*Work request*
Go to the line below containing "Beginning of classes (93, 1962)" and print exactly from there through the line containing "Kontaktanfrage (370, 2466)", both included. Print nothing else.

:: Excerpted records

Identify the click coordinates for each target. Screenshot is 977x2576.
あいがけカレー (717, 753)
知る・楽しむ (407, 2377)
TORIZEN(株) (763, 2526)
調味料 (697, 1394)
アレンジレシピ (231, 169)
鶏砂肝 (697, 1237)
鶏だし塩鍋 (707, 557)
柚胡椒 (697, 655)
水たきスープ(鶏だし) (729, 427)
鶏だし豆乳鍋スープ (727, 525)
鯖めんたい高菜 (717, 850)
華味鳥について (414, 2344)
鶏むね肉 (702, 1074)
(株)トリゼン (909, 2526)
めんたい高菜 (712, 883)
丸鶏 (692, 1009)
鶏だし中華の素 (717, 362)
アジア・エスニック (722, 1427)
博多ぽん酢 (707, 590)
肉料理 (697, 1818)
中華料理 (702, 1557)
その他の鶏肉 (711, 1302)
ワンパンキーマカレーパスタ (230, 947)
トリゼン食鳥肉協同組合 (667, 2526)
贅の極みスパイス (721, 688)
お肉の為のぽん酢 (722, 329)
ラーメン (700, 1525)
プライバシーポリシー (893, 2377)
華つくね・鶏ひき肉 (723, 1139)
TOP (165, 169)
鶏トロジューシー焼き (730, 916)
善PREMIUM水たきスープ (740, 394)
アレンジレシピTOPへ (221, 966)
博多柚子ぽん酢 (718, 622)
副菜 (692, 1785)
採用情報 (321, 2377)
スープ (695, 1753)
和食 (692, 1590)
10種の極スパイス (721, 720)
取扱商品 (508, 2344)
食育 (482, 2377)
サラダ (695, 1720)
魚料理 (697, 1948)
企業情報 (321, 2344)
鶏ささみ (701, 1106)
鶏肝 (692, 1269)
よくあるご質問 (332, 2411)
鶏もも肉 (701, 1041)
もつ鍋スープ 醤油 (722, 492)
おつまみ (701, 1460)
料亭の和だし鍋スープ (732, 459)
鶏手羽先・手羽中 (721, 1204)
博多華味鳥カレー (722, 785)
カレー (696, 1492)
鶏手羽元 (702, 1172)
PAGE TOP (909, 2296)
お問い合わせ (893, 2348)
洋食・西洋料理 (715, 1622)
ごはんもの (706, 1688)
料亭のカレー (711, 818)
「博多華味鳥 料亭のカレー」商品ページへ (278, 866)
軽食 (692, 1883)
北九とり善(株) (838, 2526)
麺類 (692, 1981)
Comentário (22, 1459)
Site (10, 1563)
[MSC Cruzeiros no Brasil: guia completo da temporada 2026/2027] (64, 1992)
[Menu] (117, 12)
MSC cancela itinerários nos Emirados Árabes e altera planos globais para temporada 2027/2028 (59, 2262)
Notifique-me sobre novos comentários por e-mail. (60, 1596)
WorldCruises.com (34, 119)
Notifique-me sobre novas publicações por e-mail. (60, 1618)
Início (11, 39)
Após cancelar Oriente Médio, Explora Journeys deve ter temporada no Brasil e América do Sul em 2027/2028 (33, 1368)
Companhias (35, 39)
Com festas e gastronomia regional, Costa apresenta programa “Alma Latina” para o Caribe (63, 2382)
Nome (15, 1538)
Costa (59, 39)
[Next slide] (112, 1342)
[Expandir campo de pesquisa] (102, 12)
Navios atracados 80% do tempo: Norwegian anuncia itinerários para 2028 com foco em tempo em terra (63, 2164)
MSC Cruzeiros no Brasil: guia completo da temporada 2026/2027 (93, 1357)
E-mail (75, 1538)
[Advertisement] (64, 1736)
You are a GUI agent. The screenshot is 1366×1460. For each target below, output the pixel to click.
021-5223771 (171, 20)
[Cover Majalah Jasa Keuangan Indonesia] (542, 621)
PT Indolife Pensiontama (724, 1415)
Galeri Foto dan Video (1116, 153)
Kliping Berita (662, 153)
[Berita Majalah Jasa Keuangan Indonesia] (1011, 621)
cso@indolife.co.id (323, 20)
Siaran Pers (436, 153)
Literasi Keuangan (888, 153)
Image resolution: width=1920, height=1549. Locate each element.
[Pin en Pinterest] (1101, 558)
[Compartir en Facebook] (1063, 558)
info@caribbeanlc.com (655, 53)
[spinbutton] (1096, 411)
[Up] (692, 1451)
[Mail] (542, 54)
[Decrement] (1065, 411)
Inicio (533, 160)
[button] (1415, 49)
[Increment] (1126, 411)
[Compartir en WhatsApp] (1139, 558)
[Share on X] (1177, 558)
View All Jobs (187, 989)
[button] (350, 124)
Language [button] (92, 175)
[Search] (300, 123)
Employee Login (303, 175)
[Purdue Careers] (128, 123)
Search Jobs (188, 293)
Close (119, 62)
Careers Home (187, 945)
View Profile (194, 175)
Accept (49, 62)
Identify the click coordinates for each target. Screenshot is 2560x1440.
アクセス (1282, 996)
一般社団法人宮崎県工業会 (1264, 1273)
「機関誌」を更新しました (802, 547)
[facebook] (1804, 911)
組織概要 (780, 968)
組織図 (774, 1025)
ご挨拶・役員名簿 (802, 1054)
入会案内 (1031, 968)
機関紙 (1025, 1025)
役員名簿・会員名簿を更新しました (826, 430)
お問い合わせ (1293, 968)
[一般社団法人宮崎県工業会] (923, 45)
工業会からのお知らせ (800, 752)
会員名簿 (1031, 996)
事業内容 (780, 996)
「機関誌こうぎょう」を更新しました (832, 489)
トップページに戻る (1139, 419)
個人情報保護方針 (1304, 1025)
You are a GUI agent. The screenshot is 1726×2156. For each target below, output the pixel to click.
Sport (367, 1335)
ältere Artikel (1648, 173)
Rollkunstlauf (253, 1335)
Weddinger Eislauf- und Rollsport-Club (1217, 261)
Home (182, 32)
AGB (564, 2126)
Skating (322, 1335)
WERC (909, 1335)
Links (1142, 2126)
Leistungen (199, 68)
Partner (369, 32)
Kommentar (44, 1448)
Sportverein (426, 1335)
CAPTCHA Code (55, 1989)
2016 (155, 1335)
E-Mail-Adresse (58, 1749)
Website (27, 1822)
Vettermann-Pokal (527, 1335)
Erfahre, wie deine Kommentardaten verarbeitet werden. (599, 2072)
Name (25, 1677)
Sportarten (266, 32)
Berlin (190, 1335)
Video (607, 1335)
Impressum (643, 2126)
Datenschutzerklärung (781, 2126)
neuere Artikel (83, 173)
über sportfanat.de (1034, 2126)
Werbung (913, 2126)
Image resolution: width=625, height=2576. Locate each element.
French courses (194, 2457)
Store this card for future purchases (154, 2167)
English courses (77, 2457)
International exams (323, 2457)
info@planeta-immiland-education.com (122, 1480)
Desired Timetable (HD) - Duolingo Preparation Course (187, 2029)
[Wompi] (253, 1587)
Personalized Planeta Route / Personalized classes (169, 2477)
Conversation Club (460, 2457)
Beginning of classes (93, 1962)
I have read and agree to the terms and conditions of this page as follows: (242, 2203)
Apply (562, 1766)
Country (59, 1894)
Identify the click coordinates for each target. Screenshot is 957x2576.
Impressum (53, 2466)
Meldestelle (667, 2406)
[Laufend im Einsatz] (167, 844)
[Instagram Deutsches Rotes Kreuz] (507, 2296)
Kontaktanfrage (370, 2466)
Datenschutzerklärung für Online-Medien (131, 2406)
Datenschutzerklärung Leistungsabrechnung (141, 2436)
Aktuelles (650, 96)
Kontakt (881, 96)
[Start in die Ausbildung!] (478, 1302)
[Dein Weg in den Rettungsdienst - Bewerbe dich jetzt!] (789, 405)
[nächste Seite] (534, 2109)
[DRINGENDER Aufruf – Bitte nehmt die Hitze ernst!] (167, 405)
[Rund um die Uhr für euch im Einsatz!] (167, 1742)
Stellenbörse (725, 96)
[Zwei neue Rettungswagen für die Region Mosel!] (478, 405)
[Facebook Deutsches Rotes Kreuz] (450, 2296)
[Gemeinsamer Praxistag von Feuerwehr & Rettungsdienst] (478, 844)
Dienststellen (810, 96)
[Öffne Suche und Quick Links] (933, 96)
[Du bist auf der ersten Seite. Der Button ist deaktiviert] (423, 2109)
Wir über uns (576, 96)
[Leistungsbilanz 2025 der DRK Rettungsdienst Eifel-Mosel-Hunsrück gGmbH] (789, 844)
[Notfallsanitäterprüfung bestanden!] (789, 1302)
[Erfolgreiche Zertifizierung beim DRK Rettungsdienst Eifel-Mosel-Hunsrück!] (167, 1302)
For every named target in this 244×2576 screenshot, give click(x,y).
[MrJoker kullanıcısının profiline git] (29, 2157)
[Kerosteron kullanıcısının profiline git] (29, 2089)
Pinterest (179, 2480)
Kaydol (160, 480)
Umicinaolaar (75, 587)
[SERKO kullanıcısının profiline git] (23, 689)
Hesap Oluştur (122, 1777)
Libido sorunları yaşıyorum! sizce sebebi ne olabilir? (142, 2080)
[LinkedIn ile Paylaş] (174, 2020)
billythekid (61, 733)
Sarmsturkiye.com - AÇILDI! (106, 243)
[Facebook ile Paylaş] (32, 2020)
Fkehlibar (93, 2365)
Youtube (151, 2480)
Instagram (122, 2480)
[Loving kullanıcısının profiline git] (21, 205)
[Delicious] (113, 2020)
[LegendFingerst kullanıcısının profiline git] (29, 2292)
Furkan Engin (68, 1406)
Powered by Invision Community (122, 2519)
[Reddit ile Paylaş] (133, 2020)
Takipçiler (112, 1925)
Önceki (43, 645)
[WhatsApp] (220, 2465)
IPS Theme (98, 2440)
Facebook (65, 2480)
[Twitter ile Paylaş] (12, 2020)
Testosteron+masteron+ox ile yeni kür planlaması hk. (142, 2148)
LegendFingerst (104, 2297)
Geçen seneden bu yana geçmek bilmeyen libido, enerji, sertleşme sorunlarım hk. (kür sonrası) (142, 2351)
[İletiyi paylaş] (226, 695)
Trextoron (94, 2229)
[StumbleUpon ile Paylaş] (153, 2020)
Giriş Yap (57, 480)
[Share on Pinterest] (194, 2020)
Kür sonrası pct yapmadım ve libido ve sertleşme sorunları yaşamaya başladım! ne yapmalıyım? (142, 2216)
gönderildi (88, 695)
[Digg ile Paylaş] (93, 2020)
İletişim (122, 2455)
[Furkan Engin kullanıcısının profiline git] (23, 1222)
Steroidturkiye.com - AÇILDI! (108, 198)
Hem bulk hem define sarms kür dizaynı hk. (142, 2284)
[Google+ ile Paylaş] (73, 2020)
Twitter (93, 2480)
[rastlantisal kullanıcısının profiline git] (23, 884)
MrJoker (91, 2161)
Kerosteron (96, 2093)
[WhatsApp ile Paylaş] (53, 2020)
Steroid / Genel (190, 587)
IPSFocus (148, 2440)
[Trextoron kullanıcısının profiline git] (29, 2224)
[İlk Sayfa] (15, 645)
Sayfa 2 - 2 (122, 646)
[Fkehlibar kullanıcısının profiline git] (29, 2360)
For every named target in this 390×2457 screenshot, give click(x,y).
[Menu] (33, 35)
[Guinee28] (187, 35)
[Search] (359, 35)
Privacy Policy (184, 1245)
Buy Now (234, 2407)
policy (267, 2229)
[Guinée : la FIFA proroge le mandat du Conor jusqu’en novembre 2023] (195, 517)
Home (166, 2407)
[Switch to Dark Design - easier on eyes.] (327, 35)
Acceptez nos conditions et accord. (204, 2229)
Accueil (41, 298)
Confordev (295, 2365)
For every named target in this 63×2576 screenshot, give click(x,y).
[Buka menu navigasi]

::::

*Response for this exercise*
Beginning of classes (93, 1962)
I have read and agree to the terms and conditions of this page as follows: (242, 2203)
Apply (562, 1766)
Country (59, 1894)
Identify the click coordinates for each target. Screenshot is 957x2576.
Impressum (53, 2466)
Meldestelle (667, 2406)
[Laufend im Einsatz] (167, 844)
[Instagram Deutsches Rotes Kreuz] (507, 2296)
Kontaktanfrage (370, 2466)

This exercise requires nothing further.